I'm not sleeping again

I'm not sleeping again. I start to sleep, but I wake up early in the night, always its the same nightmare. The nightmares had stopped for a time.

Art Snyder had sued me, and for the first couple years, I was so worried about being homeless that I didnt sleep at all, then I was so exhausted, I slept like a log, six hours a night, for the first time since I met Mike Canfield and read Coup D etat in America. After the lawsuit, I maniacally tried to live a "normal" life. I refused to discuss or think about conspiracies. I had no nightmares. I had no dreams. I wanted to get over my anger. I wanted to be a good consuming mind numbed American. It didnt work, I kept trying.

I walked into this health food store. It was the smell of all that healthy stuff, potions and vitamins, it was the taste of the honey crunch bar, just like they had at Bee Balser's House of Health when I was a kid. I should have stuck to cigars, much safer. This nostalgia crapo can kill you. The honey crunch health bar- just like the one I bought that afternoon from the skinny dark kid in back of the counter at Bee Balser's.

The nightmares came back. I wake up and Senator Robert Kennedy is laying in a pool of his own blood, eyes open,staring upward and ever into my soul, crying out against injustice, against the wrong man doing the time for this crime. My mind jumbles to images of things I've never seen, Rev. Owens horse ranch, the inside of the strip club where that skinny dark kid was publically hypnotized,I wonder to myself, did Zorthian and Fineman see and enjoy that Hypnosis show on their famous rounds of debotchery? The blonde crew cut guy and the woman in the polka dot dress sitting down at the Dutch oven for coffee with the skinny dark kid. These images flood my mind as if I have been there and have seen them.

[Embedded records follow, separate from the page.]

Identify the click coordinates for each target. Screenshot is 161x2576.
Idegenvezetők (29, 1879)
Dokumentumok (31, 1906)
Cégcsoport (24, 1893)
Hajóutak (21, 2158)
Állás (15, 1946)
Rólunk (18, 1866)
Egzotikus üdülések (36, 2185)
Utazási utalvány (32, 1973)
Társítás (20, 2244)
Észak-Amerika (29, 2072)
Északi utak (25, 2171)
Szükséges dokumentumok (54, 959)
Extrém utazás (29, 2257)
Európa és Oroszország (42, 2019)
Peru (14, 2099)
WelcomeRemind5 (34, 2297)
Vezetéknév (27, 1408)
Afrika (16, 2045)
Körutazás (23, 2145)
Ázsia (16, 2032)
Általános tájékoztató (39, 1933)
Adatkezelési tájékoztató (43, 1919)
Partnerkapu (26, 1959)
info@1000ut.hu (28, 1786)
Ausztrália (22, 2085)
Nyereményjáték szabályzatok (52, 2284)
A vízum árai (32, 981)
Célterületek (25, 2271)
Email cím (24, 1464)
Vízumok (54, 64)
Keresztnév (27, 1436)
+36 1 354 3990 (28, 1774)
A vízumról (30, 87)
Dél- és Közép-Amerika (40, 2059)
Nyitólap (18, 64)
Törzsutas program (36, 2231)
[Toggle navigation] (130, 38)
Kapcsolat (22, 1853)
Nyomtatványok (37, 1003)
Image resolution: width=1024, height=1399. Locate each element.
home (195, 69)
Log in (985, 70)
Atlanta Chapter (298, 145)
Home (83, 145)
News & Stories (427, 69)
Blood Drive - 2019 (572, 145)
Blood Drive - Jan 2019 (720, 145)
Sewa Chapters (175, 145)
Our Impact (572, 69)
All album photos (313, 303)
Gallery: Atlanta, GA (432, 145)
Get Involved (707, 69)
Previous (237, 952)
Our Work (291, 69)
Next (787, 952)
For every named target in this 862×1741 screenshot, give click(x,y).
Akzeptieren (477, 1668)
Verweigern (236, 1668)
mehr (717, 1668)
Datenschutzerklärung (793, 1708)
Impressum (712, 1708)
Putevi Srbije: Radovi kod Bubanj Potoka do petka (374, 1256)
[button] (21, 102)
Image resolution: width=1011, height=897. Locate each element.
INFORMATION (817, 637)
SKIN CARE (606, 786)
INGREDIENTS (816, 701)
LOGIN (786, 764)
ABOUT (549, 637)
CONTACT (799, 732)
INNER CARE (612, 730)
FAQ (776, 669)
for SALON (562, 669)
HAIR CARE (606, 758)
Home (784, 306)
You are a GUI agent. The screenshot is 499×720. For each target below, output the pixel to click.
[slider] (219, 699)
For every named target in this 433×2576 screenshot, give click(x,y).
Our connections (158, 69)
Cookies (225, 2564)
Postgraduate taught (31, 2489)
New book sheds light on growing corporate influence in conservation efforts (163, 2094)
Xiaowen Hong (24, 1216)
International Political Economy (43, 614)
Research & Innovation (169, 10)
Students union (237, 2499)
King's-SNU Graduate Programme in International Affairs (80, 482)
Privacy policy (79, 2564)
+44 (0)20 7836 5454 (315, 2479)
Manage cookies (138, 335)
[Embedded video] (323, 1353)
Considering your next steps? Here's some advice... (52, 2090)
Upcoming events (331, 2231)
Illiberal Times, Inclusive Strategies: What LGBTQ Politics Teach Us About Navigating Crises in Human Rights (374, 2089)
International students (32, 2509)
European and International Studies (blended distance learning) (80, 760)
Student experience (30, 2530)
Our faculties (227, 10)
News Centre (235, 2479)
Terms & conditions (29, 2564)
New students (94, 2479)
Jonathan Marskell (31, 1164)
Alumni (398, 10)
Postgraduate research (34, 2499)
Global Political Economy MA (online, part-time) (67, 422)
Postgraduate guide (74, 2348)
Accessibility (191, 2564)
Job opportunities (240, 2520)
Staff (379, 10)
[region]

I lay in bed and walk through my home town in my mind in an uneasy familiar terror. During the day, I try to walk around and be a normal citizen, unaffected, but at night, I hear that skinny dark kid, now gray and old, his whole life spent locked in a cage, wailing from Corcoran prison. He wants nothing more but to recover his memory, to know if he was, or wasnt the killer, so he can know is he, or is he not, the prisoner in a Kafka novel. I think as morning slowly rises that Sirhan Sirhan must also not sleep.

Sirhan must lay awake, searching, traveling in his mind to the same places I travel to, looking, trying to know, trying to remember, trying to go beyond the fog of hypnosis, trying to remember the dappled light of trees, and the taste of honey crunch bars.